Hoje, a cirurgia robótica já é uma realidade em hospitais de ponta ao redor do mundo. Sistemas como o Da Vinci permitem que cirurgiões realizem operações com precisão milimétrica, reduzindo riscos e proporcionando recuperações mais rápidas para os pacientes. O impacto dessa tecnologia se reflete na redução do tempo de internação, menor perda sanguínea e menos dor pós-operatória.
Segundo o professor da Escola de Medicina da PUCRS e chefe do Serviço de Urologia da Universidade, Gustavo Carvalhal, a cirurgia robótica representa um refinamento das técnicas videolaparoscópicas, trazendo melhorias significativas na ergonomia, na visão tridimensional e no controle dos instrumentos cirúrgicos.
“A cirurgia robótica tem proporcionado melhores resultados funcionais, especialmente na Urologia, no tratamento dos pacientes com câncer de próstata, rim e bexiga. Os novos cirurgiões já iniciarão suas carreiras trabalhando em plataformas robóticas em várias áreas de atuação”, explica Gustavo.
Apesar de suas vantagens, o avanço da robótica na medicina levanta questões éticas e desafios de acessibilidade. Um dos dilemas envolve o limite da automação: até que ponto a tecnologia pode substituir a mão humana sem comprometer a segurança do paciente? No momento, as plataformas robóticas existentes não funcionam de maneira autônoma e dependem da atuação do profissional. “Mas a inteligência artificial possivelmente mudará essa situação num futuro próximo”, acrescenta o professor.
No Brasil, um dos avanços esperados para os próximos anos é a telecirurgia, que permite a realização de procedimentos à distância por meio de plataformas robóticas mais avançadas. “Para que estas questões progridam, há a necessidade de avançarmos em pontos regulatórios e em tecnologia de transmissão de dados”, pontua Gustavo.
Outro ponto crítico é o alto custo da tecnologia, o que restringe seu acesso a hospitais com grandes investimentos.
“A tecnologia robótica é cara e não é autorizada pela maioria dos planos de saúde, o que tem repercussões financeiras importantes”, explica. “Outra condição ética que preocupa é a propaganda agressiva nos meios de comunicação e nas redes sociais, que nem sempre obedecem aos melhores princípios da ética profissional”, defende o pesquisador.

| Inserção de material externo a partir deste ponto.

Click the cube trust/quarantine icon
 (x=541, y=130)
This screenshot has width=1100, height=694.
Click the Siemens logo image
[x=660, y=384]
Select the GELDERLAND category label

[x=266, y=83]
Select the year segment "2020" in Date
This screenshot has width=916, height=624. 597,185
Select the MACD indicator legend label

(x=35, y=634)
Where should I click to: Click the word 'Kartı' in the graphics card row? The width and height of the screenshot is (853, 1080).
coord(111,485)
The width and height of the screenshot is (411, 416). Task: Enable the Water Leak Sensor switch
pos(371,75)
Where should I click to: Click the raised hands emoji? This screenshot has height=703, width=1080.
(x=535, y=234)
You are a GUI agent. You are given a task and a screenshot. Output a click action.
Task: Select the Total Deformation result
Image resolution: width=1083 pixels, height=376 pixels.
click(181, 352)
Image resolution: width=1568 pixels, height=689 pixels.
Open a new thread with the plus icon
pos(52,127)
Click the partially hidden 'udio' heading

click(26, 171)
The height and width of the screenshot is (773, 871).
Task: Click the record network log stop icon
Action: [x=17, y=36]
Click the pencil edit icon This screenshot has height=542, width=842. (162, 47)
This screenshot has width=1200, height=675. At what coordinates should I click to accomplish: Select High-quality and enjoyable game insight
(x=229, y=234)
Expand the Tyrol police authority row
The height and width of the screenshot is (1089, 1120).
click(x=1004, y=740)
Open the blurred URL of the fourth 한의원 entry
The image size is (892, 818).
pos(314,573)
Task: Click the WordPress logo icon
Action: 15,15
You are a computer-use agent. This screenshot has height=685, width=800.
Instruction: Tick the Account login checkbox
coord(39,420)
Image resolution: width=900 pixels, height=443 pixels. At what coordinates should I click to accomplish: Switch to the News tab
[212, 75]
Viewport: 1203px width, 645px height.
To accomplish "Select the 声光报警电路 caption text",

A formação médica também está se adaptando a essa nova realidade. Na PUCRS, os estudantes têm contato com princípios de cirurgias minimamente invasivas já no terceiro ano da graduação, por meio de modelos simulados e plataformas de treinamento digital. A expectativa é que, em breve, o Hospital São Lucas da PUCRS adquira sua própria plataforma robótica, ampliando ainda mais a capacitação dos futuros profissionais, destaca o professor.